The administration did disagree with several jury "findings" in its review of the county's mental health program, including the panel's assertion that it was "unfathomable" the county failed to provide additional housing for mental health patients during the recession despite available grant money.
"With the onset of the recession and a commensurate decline in new building, additional housing development projects could not be identified," according to the county.
Officials also lodged "partial" disagreement with jury findings of "major gaps and bottlenecks" in county mental health services, as well as a jury assertion there is no way to determine program effectiveness because "outcome metrics lack clear meaning and their program costs are not defined."
The county said mental health programs "meet all state and federal requirements for outcome and performance measures," although more "readily usable reports" would be beneficial for all.
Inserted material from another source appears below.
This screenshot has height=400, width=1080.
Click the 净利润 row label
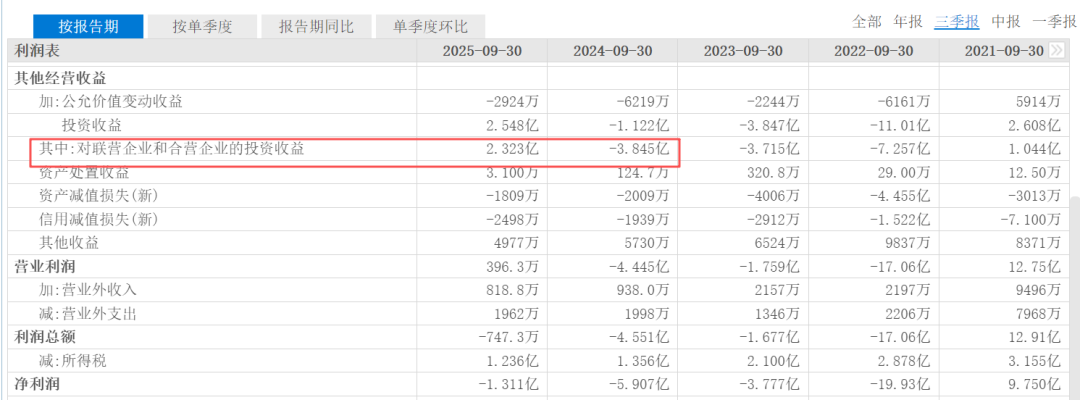point(37,384)
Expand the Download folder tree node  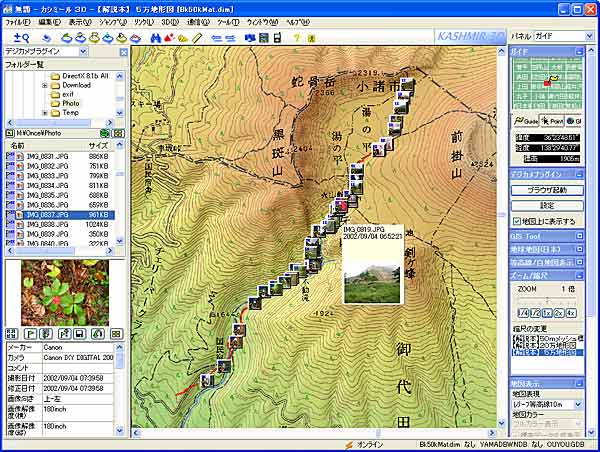(43, 85)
There were 3,700 mental health patients in Marin in fiscal 2012-13, according to Mental Health and Substance Use Services, a division of Marin County'sDepartment of Health and Human Services that oversees mental health programs. Patients suffered from conditions such as severe schizophrenia, bipolar disorder and major depression.
The county's budget last fiscal year included $47 million to provide mental health and substance use services. Revenues from state and federal sources provided about $36 million.
The grand jury found that Marin's mental health "budget process is flawed."
The grand jury repeatedly requested budget information from the mental health division about its programs, but a budget for each program could not be provided. Instead the panel said it was told, "Marin County department budgets are developed based on cost centers and organized based on state required templates, which are not program specific."
"The county can and should use the same state data to develop its own budgeting system that tracks individual program costs," the jury concluded.